Relevancy Ranking in Discovery Services

Imagining an academic library without a discovery service (be it Ebsco, Summon, Primo…etc) has become practically impossible. Where else could you begin general keyword searches or article title searching? However, for smaller research libraries, discovery services are still have that new smell. The small library that I am working at is launching a discovery service very soon and I’ve been working to help get out the hijinks. And it’s been verryyy interesting.

Killing Print Circulation?

I was immediately blown away by the amount of “junk” you get in certain searches. You’re usually better off doing a google search and visiting some Wikipedia pages to learn about your topic and then come back and plug in some more specialized terms. The thing is when small libraries use a discovery service from a library service company, that company usually attaches a bunch of free databases on to the service to sweeten the deal. Unfortunately this can result in you having a lot of useless databases in your discovery service that just crowds out relevant results instead of providing access to more relevant results.

Will these books ever get off the shelves again after a Discovery Service is implemented

But the point of discovery services is to cover a lot of material, and small research libraries cannot afford to turn down free databases. They are thankful for everyone (probably all 10 or 15) that they have. I love every single one of the databases we have like a small child.
Our Discovery Service also boosts our print collection in its relevancy ranking… Though you would be hard pressed to actually come across any of our print collection in a search. This is because our print collection is so small and the metadata for it often isn’t great. So it is unlikely that anyone will actually do a search on a topic that we have a book on and even if they did search the topic, journal articles with more metadata (like an abstract…) would be ranked higher (because they would be deemed to be more relevant) and push the book a few result pages back and thus out of existence.

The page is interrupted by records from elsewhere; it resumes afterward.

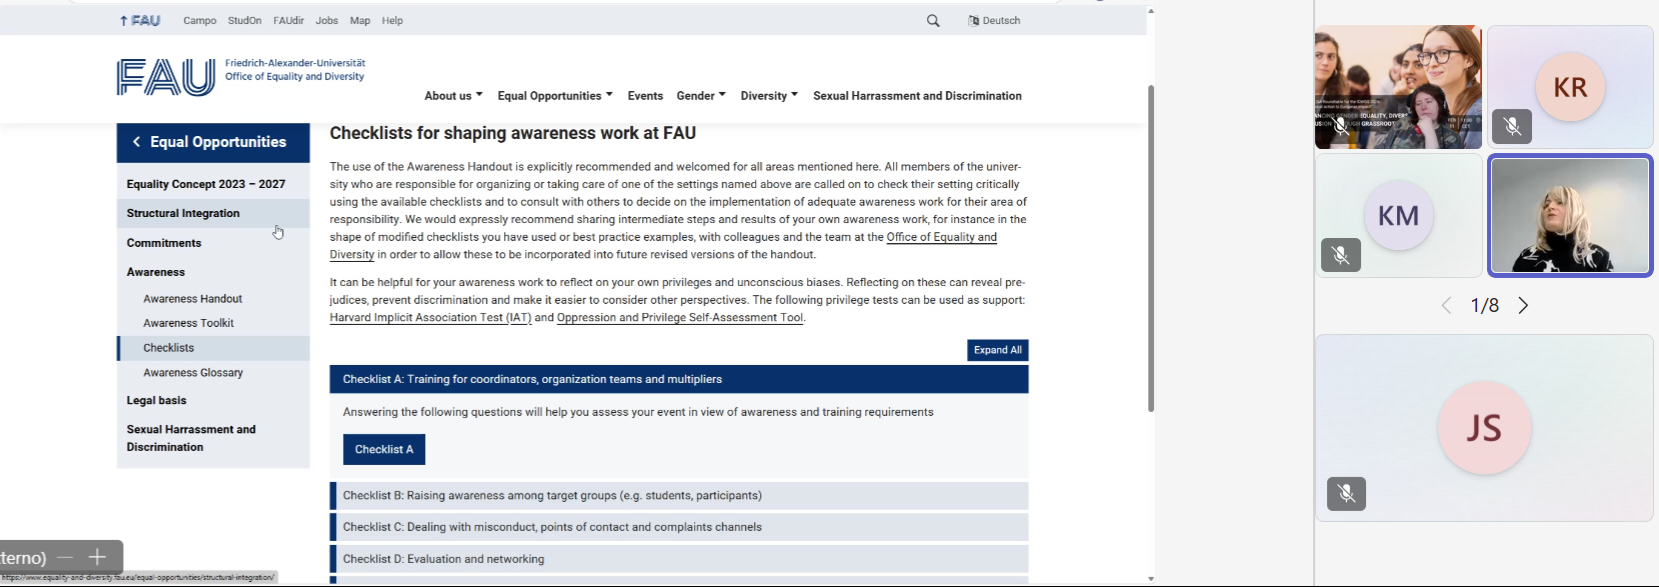Click JS participant's muted microphone icon
The width and height of the screenshot is (1659, 587).
[x=1346, y=494]
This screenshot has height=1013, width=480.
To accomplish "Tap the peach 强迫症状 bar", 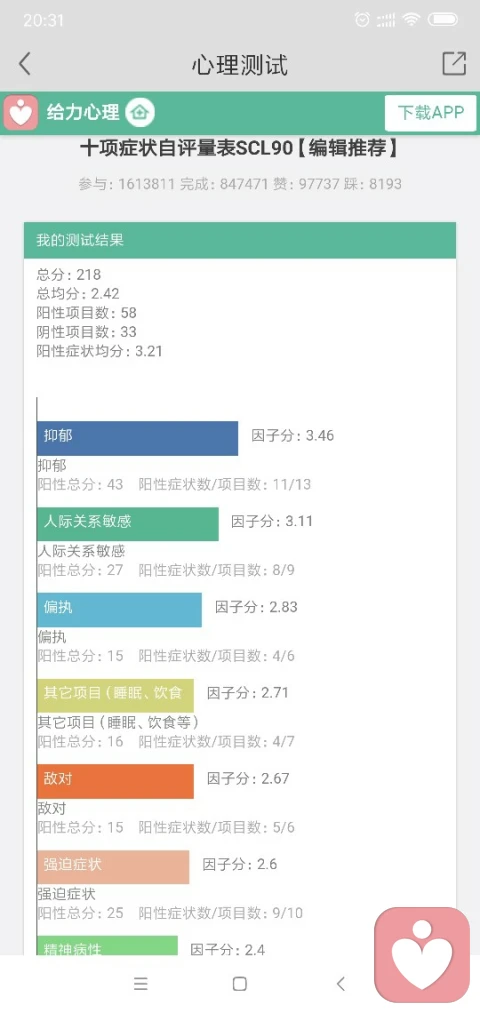I will (x=113, y=867).
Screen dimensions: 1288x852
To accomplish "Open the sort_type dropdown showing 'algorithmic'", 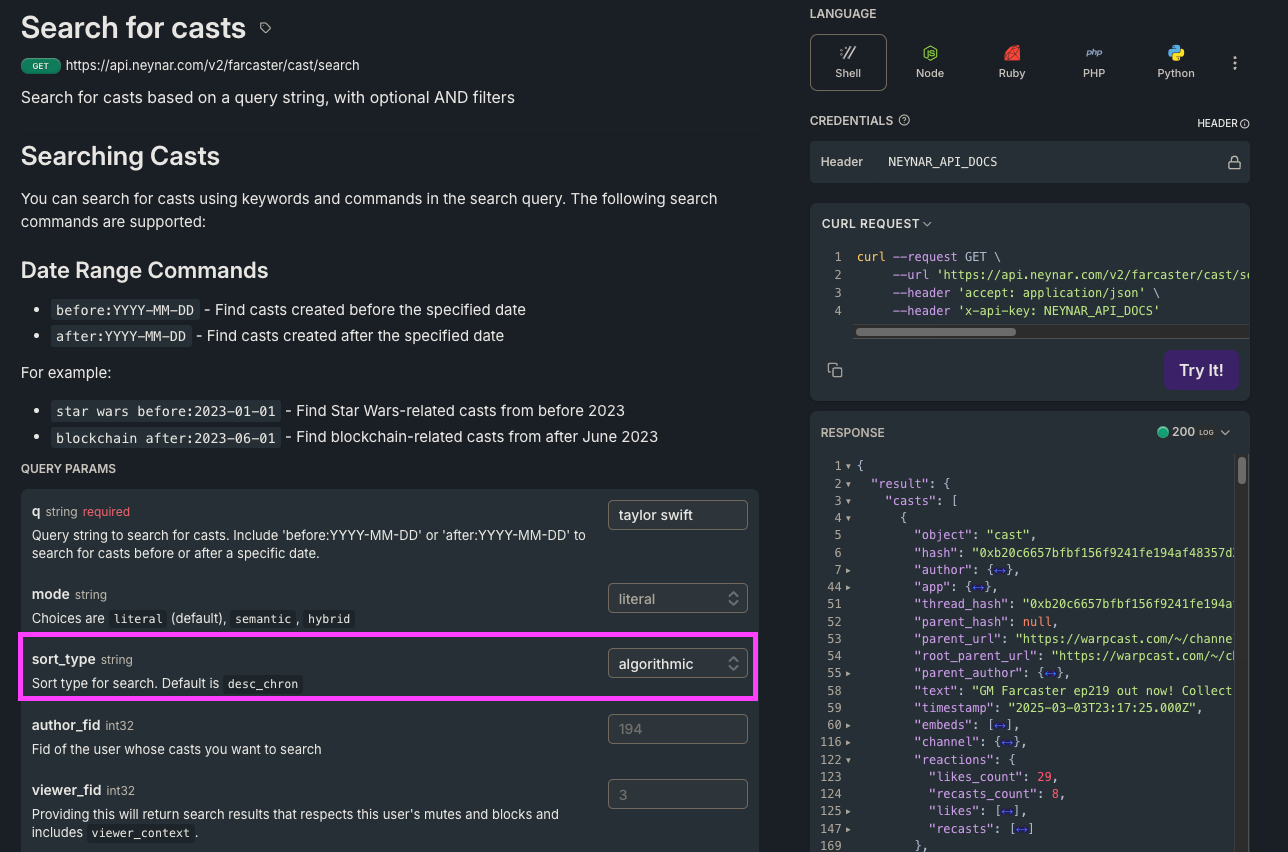I will [677, 662].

I can confirm this. I have never come across a book from our catalogue in all my research using the discovery service (which will continue to remain nameless). The only time I have come across one of our books has been when I have been specifically looking for one.
So will implementing our discovery tool kill our book circulation stats? As a small library our book circulation stats are already pretty dead, I doubt the discovery service will put any extra nails in the coffin. However it is still very much a possibility.

I read this recent article by Kristin Calvert about implementing a discovery service at a university library. They predicted that the service would boost both e-journal usage and print circulation, while lowering Inter-Library Loan (ILL). Their rational was that it would provide access to more digital and print content which would encourage its usage and stop searches from needing to request more.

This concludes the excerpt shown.